金黄霉素A对脂多糖诱导小鼠急性肾脏炎症的作用及其可能机制

Effects of Chrysomycin A on Lipopolysaccharide-Induced Acute Renal Inflammation in Mice and Its Possible Mechanism

目的研究金黄霉素A(chrysomycin A,Chr-A)对脂多糖(lipopolysaccharides,LPS)诱导小鼠急性肾脏炎症反应的作用及机制。方法BALB/c小鼠随机分为正常对照组、LPS模型组、Chr-A 3 mg·kg^(-1)和10 mg·kg^(-1)给药组。Chr-A连续给药7 d后,LPS模型组和各Chr-A给药组腹腔注射5 mg·kg^(-1)的LPS,6 h后取血清和肾脏组织进行检测。检测血清尿素氮(BUN)评价肾功能;ELISA法检测肾组织中白细胞介素1β(Interleukin-1β,IL-1β)、白细胞介素6(Interleukin-6,IL-6)、单核细胞趋化蛋白1(monocyte chemoattractant protein,MCP-1)以及肿瘤坏死因子α(tumor necrosis factorα,TNF-α)水平;Western blot检测炎症相关蛋白环氧合酶2(cyclooxygenase 2,COX2)、NLRP3炎性小体及嘌呤能离子通道型受体7(P2X7)的表达。结果Chr-A剂量依赖性降低LPS刺激引起的血清BUN水平升高;此外,Chr-A剂量依赖性降低LPS刺激引起的肾脏组织中IL-β,IL-6,TNF-α,MCP-1及COX2炎症因子的升高;进一步研究发现,Chr-A显著下调炎症通路相关蛋白P2X7和NLRP3的表达。结论Chr-A具有抗LPS诱导的小鼠急性肾脏炎症反应作用,机制可能与下调炎症蛋白P2X7和NLRP3相关。

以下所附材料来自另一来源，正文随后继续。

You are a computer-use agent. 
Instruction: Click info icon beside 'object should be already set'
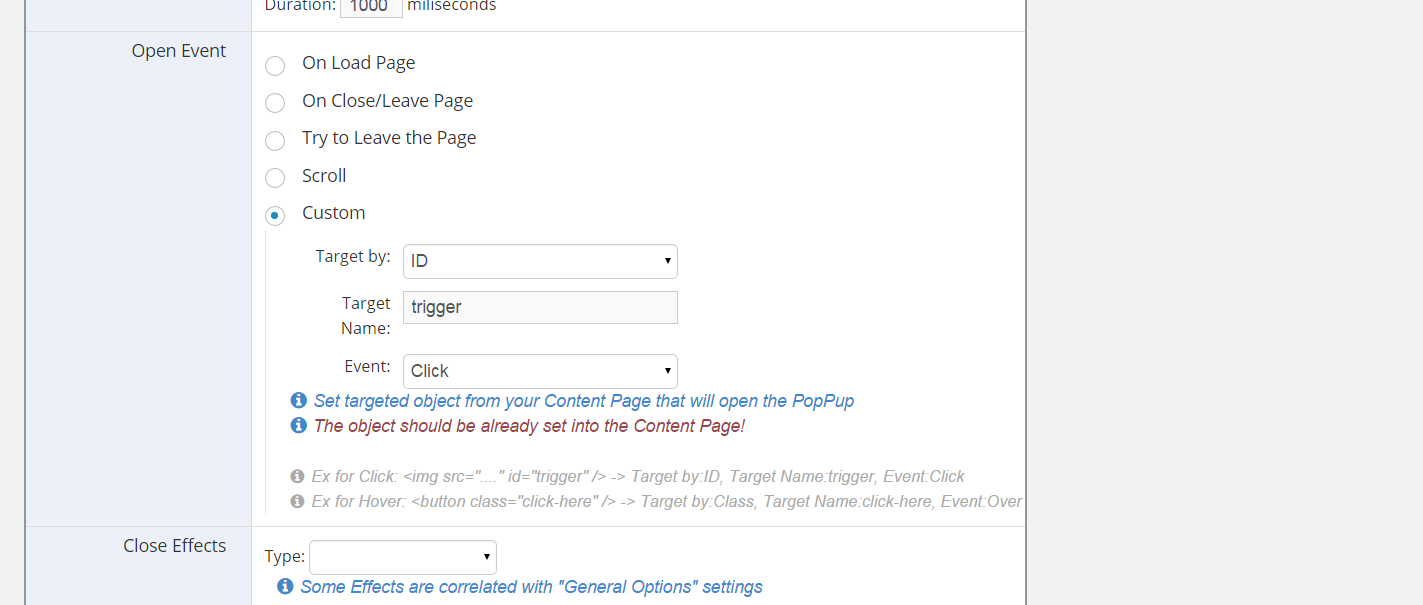(x=298, y=426)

OBJECTIVE To investigate the effects and possible mechanisms of chrysomycin A(Chr-A)on lipopolysaccharide(LPS)-induced acute renal inflammation in mice.METHODS BALB/c mice were randomly divided into control group,LPS model group and Chr-A 3,10 mg·kg^(-1) treatment groups.After 7 d of Chr-A administration,the mice in LPS model group and Chr-A treatment groups were injected with 5 mg·kg^(-1) LPS intraperitoneally and renal tissues were obtained for the following detection after 6h of LPS injection on the 7^(th) day.The levels of BUN(urea nitrogen)in the serum was detected to assess the kidney function;the levels of IL-1β,IL-6,TNF-αand MCP-1 in renal tissues were measured by ELISA;the expression of inflammatory protein,including COX2,NLRP3 and P2X7 were detected by Western blot.RESULTS Chr-A dose dependently decreased the level of serum urea nitrogen increased by LPS stimulation.In addition,Chr-A dose dependently decreased the inflammatory factors including IL-1β,IL-6,TNF-α,MCP-1 and COX2 in the renal tissues stimulated by LPS.Further studies found that Chr-A significantly down-regulated the expression of inflammatory pathway related proteins P2X7 and NLRP3.CONCLUSION Chr-A has acute renal inflammatory response,and the mechanism may be related to the down regulation of inflammatory proteins P2X7 and NLRP3.